--- Task item ---
From the line containing "You are a computer-use agent. Image" through the last line of the records, print every line exactly and nothing more.

--- Dataset extract ---
###

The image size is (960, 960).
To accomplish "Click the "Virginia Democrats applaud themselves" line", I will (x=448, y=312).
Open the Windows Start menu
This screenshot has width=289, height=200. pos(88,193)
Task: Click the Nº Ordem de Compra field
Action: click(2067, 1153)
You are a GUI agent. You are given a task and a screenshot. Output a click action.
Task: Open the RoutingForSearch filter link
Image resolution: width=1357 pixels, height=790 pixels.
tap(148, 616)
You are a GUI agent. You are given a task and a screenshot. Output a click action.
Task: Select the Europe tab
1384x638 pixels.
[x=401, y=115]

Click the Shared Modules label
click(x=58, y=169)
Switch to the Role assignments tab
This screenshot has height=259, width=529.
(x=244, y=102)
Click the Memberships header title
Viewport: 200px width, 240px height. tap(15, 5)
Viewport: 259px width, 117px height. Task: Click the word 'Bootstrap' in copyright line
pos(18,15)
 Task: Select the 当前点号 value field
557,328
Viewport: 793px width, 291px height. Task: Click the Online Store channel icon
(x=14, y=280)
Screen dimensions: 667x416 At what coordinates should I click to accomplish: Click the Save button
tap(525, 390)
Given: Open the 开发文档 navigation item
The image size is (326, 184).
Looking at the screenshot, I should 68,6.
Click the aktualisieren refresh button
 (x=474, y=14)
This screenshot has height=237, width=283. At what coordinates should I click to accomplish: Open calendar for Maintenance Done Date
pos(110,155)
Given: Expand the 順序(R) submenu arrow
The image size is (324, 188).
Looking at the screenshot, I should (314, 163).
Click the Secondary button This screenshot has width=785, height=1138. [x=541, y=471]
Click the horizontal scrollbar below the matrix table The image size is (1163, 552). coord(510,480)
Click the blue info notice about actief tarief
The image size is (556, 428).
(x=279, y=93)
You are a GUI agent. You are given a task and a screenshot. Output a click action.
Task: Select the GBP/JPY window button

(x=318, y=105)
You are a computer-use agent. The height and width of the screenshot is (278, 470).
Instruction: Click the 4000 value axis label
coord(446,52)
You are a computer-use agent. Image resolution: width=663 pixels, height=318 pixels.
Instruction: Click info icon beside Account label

###

--- Written solution ---
You are a computer-use agent. Image resolution: width=663 pixels, height=318 pixels.
Instruction: Click info icon beside Account label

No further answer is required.